# Selected text:

== Segment start ==

HHS issues final rule closing ACA minimum value health plan loophole

The Department of Health and Human Services says once and for all it will not qualify employer-sponsored health plans that fail to cover inpatient hospitalization as meeting the minimum value health plan standard under the Affordable Care Act.

In a final rule published today in the Federal Register, HHS says in order to qualify as a minimum value plan under the ACA, an employer plan must provide substantial coverage of both inpatient hospital services and physician services.

“We have concluded that plans that omit these types of coverage fail to meet universally accepted minimum standards of value expected from, and inherent in the nature of, any arrangement that can reasonably be called a health plan intended to provide the primary health coverage for employees,” the final rule states.

See related: IRS closes ACA minimum value health plan loophole

Promoters of the plans had argued they satisfy the 60% actuarial value definition of minimum value within the meaning of the ACA as determined through use of an online minimum value calculator released by the HHS.

“The allure of these plans to some employers was that they could offer the plans at relatively inexpensive price points and insulate themselves from potential penalties under both prongs of the employer mandate,” Edward Fensholt, director of compliance services for Kansas City, Mo,-based Lockton Benefits Group.Fensholt says in a legal alert on the subject.

The plans were also widely received by low-income workers in relatively good health that didn’t want to pay for inpatient coverage they may never use, Mitchell Besvinick, president of Innobenefits told attendees of the Workplace Benefits Renaissance in Atlantic City this week.

HHS, however, says “allowing these designs to be treated as providing minimum value not only would allow an employer to avoid the shared responsibility payment that the statute imposes when an employer does not offer its full-time employees adequate health coverage, but would adversely affect employees (particularly those with significant health risks) who understandably would find this coverage unacceptable, by denying them access to a premium tax credit for individual coverage purchased through an exchange.”

== Segment end ==

# Data section:
== Segment start ==

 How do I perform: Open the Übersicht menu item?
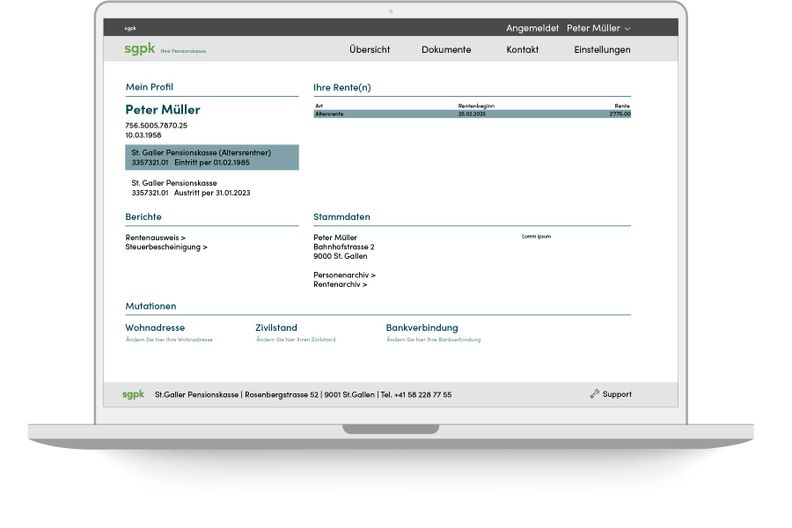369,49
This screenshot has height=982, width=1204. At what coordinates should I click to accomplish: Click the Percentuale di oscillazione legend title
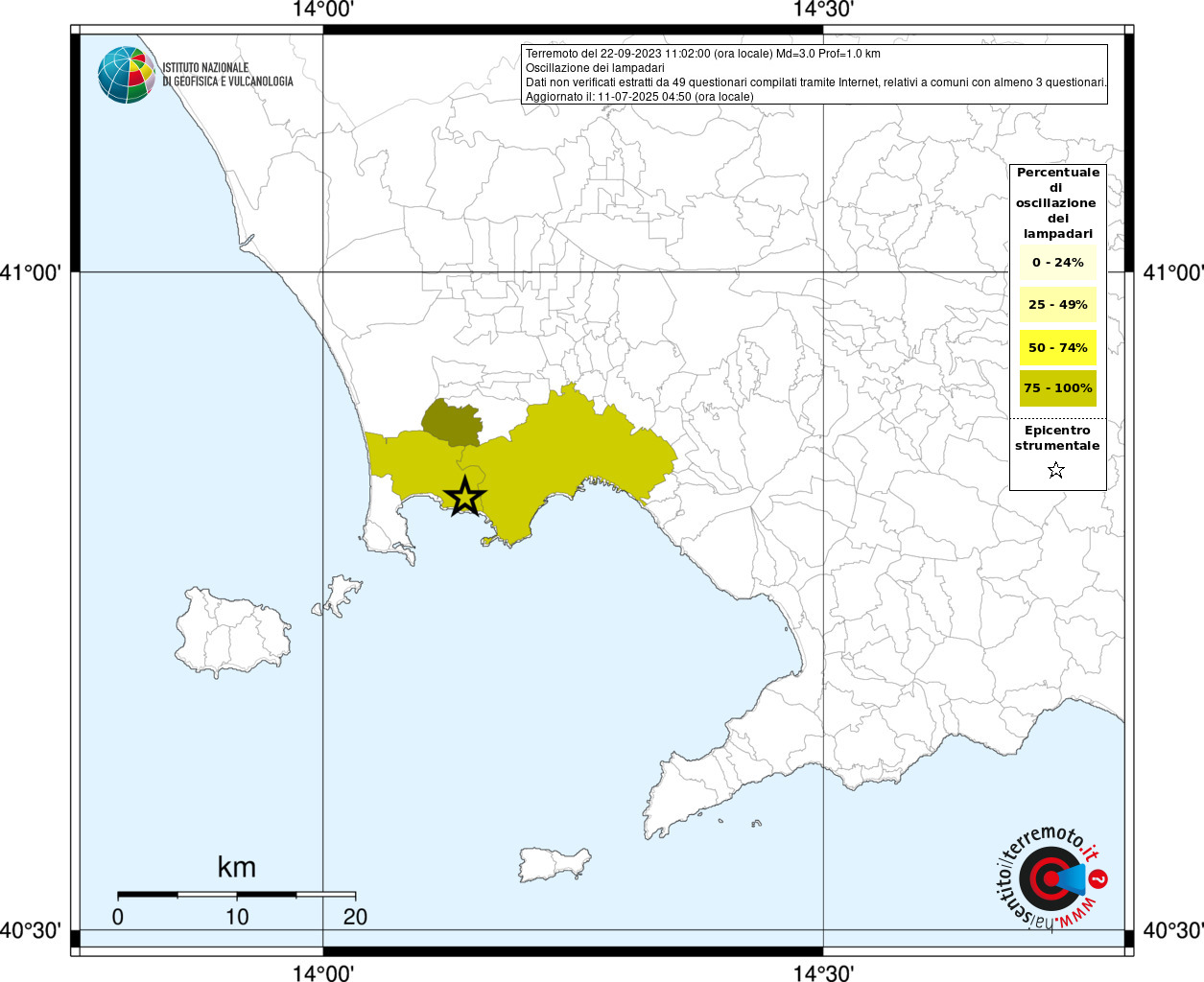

== Segment end ==
== Segment start ==

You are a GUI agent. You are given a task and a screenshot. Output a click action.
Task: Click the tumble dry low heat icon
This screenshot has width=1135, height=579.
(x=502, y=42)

== Segment end ==
== Segment start ==

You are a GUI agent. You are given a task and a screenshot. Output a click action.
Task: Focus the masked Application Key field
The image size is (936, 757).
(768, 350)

== Segment end ==

# Set of tasks:
a – Retype the stretch of the article on the HHS minimum value rule from "HHS issues final" through "Affordable Care Act.".
b – Extend the article on the HHS minimum value rule, starting after its final paragraph.

# List of answers:
a –
HHS issues final rule closing ACA minimum value health plan loophole

The Department of Health and Human Services says once and for all it will not qualify employer-sponsored health plans that fail to cover inpatient hospitalization as meeting the minimum value health plan standard under the Affordable Care Act.

b –
“Plans that omit critical benefits used disproportionately by individuals in poor health will enroll far fewer of these individuals, effectively driving down employer costs at the expense of those who, because of their individual health status are discouraged from enrolling,” the agency says in its final rule.

The publishing of the final rule triggers a 60-day timeframe, at the end of which, minimum value plans without “substantial inpatient benefits will be out of compliance,” says Carlo Mulvenna, vice president of domestic group business at Pan-American Life Insurance Group.

The rule becomes effective April 28, 2015.

Transition relief

The Obama administration will be offering some transitional relief, however, Mulvenna told attendees of Workplace Benefits Renaissance.

For employers that, as of Nov. 3, 2014, had already enrolled or begun to enroll employees in one of these stripped down health care plans, the Internal Revenue Service will forgive employer mandate tax penalties through the plan year that begins on or before March 1, 2015. Employees of companies offering such plans will also not be excluded from qualifying for premium tax credits this year.